-------- Data records --------
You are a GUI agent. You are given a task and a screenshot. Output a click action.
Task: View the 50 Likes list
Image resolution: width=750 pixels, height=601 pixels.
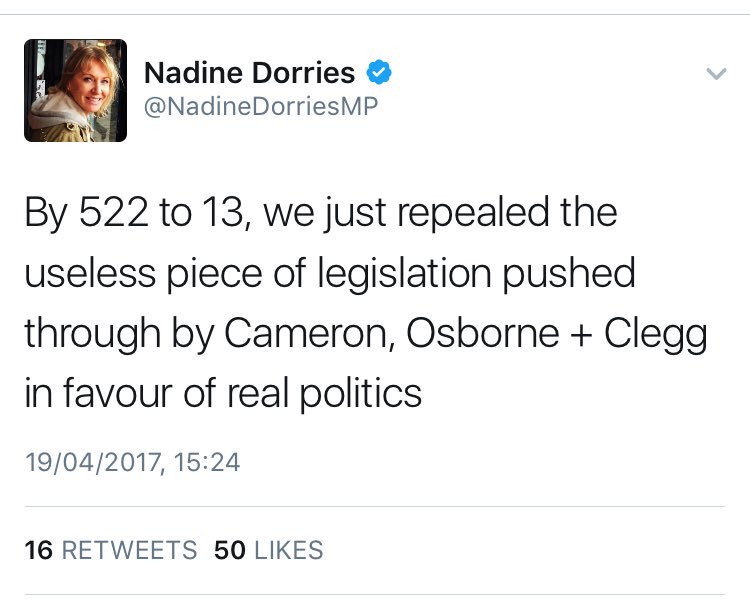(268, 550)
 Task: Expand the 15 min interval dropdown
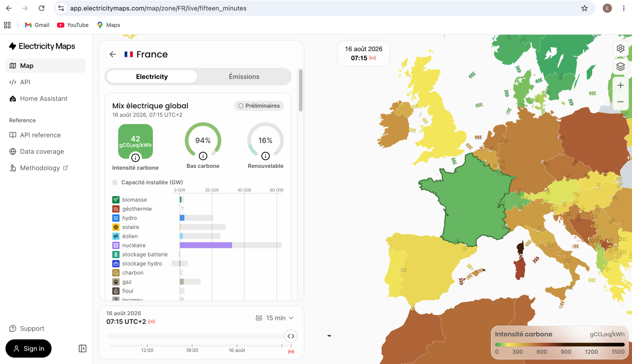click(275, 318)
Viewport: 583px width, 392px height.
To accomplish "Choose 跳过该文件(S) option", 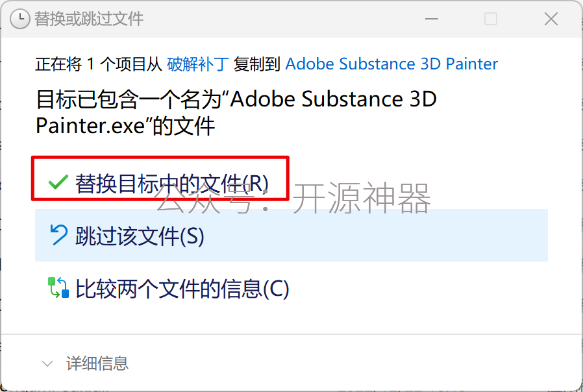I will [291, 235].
--------
Activity »
The required output is the exact lines from the opening line of the entries through the line with "Viewport: 583px width, 392px height.", inclusive, without pictures.

Answer to this task »
You are a GUI agent. You are given a task and a screenshot. Output a click action.
Task: View the 50 Likes list
Image resolution: width=750 pixels, height=601 pixels.
(268, 550)
 Task: Expand the 15 min interval dropdown
click(275, 318)
Viewport: 583px width, 392px height.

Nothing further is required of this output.